AGABITI, Pietro Paolo
Italian painter and possible woodcutter. He spent his early years in Sassoferrato, where his family owned a ceramics workshop. Around 1497 he probably visited the Veneto region, since his Virgin and Child with Saints (Padua, Museo Civico) painted that year shows the strong influence of painters active there such as Cima da Conegliano. The painting also reflects the Bolognese style of Francesco Francia and that of the Romagnian Marco Palmezzano. In Venice, Agabiti may have made woodcuts after the illustrations for Francesco Colonna’s Hypnerotomachia Poliphili (Venice, 1499). By 1502 he had returned to the Marches, where he executed a painting (untraced) for San Rocco, Jesi, the town where in 1507 he is documented as residing. After 1510 he was again in Sassoferrato, where in 1511 he signed and dated both the Virgin and Child Enthroned with Saints (Sassoferrato, Galleria Civica d’Arte Moderna) and the Nativity in Santa Maria del Piano.
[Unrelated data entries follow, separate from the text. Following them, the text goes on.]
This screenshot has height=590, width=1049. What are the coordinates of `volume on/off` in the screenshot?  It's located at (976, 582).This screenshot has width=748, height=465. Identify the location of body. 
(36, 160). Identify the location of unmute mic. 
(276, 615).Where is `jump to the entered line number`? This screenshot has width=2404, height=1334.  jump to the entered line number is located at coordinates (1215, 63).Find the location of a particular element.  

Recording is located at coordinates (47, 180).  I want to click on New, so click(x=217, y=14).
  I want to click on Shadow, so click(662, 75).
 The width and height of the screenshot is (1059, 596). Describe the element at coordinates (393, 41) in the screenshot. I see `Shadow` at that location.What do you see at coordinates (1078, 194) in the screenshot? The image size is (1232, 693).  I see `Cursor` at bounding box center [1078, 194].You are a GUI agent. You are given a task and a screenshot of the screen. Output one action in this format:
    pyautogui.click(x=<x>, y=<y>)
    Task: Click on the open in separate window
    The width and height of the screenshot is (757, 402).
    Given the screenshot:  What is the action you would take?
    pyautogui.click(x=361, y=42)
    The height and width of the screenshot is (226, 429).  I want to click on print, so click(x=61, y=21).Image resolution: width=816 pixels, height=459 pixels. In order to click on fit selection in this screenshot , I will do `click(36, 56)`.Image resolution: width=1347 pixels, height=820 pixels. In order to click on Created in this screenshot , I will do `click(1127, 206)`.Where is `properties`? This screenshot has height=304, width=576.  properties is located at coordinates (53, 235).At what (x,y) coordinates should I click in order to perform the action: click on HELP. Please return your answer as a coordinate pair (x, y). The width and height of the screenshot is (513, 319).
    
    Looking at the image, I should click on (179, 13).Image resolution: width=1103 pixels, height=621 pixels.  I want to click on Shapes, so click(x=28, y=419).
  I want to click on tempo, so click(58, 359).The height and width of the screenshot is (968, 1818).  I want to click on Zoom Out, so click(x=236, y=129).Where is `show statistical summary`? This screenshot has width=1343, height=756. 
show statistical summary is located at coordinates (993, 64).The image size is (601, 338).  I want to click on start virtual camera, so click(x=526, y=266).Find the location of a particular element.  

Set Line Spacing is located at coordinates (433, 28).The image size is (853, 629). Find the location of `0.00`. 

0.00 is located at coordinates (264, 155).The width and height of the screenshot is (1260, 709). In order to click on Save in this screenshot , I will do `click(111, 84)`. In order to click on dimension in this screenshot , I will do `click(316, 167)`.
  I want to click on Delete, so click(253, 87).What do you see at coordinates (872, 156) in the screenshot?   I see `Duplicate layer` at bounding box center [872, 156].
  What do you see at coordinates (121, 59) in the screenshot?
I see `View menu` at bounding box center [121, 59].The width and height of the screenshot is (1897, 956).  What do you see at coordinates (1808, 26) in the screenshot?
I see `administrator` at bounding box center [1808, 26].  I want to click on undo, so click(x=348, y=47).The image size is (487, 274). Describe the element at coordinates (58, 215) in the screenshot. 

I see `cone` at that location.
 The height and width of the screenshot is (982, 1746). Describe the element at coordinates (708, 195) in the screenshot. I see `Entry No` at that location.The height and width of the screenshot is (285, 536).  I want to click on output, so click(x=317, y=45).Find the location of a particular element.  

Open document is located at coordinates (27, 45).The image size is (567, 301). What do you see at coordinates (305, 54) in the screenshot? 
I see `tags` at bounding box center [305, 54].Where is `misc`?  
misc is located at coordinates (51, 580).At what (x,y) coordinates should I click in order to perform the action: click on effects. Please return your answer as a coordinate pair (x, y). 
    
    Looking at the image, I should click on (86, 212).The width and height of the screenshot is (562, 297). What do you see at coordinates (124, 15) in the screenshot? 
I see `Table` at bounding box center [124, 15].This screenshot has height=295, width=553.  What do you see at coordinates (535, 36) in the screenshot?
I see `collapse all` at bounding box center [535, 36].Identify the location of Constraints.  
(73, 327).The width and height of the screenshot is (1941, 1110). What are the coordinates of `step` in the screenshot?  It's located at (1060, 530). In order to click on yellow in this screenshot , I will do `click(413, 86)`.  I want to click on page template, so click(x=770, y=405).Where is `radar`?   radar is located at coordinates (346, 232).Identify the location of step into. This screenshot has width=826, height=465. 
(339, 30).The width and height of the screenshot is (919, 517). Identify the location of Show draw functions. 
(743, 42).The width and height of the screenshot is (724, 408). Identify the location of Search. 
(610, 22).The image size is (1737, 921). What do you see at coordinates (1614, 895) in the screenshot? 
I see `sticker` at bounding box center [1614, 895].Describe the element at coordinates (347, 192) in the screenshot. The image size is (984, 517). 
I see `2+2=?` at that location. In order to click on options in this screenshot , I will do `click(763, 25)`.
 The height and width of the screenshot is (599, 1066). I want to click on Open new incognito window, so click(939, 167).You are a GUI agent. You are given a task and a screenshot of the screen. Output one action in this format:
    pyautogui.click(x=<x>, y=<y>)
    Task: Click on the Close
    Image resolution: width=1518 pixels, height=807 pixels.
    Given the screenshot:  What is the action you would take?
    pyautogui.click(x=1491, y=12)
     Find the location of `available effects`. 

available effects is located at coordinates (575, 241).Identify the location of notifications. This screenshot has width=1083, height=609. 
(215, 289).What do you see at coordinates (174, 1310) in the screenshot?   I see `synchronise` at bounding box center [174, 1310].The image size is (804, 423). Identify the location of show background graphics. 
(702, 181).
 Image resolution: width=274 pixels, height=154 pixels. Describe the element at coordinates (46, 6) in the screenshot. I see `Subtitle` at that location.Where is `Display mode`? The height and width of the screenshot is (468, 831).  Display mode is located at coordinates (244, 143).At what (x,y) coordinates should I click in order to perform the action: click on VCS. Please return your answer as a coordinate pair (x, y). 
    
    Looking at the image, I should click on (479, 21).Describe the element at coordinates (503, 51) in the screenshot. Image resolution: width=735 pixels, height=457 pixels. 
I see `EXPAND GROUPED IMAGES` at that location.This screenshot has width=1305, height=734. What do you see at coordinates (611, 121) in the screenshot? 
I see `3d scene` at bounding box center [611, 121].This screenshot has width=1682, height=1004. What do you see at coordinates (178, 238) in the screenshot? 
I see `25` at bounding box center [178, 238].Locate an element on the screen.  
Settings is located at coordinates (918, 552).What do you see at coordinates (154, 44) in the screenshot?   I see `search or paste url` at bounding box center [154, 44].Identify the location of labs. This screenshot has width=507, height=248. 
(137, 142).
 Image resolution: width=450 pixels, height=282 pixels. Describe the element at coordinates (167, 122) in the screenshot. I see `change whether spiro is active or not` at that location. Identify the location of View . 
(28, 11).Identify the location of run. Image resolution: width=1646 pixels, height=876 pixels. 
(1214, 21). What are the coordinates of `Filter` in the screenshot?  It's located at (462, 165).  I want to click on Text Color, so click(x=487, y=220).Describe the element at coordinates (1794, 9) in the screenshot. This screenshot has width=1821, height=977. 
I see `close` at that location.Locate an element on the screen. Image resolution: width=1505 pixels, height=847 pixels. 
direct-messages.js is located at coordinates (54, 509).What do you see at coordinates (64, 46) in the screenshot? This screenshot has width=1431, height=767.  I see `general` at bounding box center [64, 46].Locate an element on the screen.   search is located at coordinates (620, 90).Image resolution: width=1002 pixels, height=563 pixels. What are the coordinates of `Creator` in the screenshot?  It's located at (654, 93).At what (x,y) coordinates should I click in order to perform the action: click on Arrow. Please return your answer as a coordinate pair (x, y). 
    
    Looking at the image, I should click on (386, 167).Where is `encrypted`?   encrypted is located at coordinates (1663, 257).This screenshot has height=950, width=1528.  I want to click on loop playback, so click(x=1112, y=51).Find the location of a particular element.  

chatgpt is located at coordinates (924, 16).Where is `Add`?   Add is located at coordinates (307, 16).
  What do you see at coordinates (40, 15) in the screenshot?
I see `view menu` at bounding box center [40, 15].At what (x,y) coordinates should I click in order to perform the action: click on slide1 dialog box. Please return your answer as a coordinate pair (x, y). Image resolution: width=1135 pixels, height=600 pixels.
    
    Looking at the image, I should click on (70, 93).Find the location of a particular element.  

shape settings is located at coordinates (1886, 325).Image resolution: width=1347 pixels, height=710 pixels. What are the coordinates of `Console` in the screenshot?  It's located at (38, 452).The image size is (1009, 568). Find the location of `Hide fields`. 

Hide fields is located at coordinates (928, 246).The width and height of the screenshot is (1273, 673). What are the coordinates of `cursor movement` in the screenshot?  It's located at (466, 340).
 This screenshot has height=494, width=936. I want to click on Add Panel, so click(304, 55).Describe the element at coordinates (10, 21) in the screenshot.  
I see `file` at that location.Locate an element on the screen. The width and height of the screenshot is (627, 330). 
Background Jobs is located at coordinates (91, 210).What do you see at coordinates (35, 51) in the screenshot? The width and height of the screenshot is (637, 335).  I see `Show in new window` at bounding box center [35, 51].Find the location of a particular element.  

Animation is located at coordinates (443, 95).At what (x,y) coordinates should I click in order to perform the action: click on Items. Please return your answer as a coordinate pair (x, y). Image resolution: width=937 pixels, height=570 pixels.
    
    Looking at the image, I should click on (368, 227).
In 1518, for the same church, he signed and dated an altarpiece depicting the Virgin and Child with SS Catherine and John the Baptist (in situ). In San Fortunato, Sassoferrato, he executed the Virgin and Child with Saints (1521; in situ), in which the influence of Marco Palmezzano is even more evident.
Between 1522 and 1524, in collaboration with Andrea da Jesi the younger, Agabiti executed a series of frescoes in the Palazzo di Citta, Jesi. In 1524, for Santa Croce, Sassoferrato, he painted a panel with SS Benedict, Maurus and Placid on the front and SS Peter Damian and Scholastica on the rear (Fonte Avellama, Abbazia; Urbino, Palazzo Ducale). In 1528 he painted the Virgin and Child Enthroned with SS John the Baptist and Anthony (Jesi, Pinacoteca Civica). The lunette depicts St Francis Receiving the Stigmata and the predella shows the Nativity, the Adoration of the Magi and various Saints. Here the links with Cima da Conegliano and Marco Palmezzano are again in evidence, and there are also references to Carlo Crivelli’s use of colour. In 1530 Agabiti painted the Virgin and Child with Saints for the Badia, San Lorenzo in Campo. The following year he retired to the Convento dell’Eremita, Cupramontana, where he remained until his death.
Agabiti’s work is retardataire; he did not adapt his style to suit 16th-century taste and remained instead nostalgically attached to the formal language of the 15th century.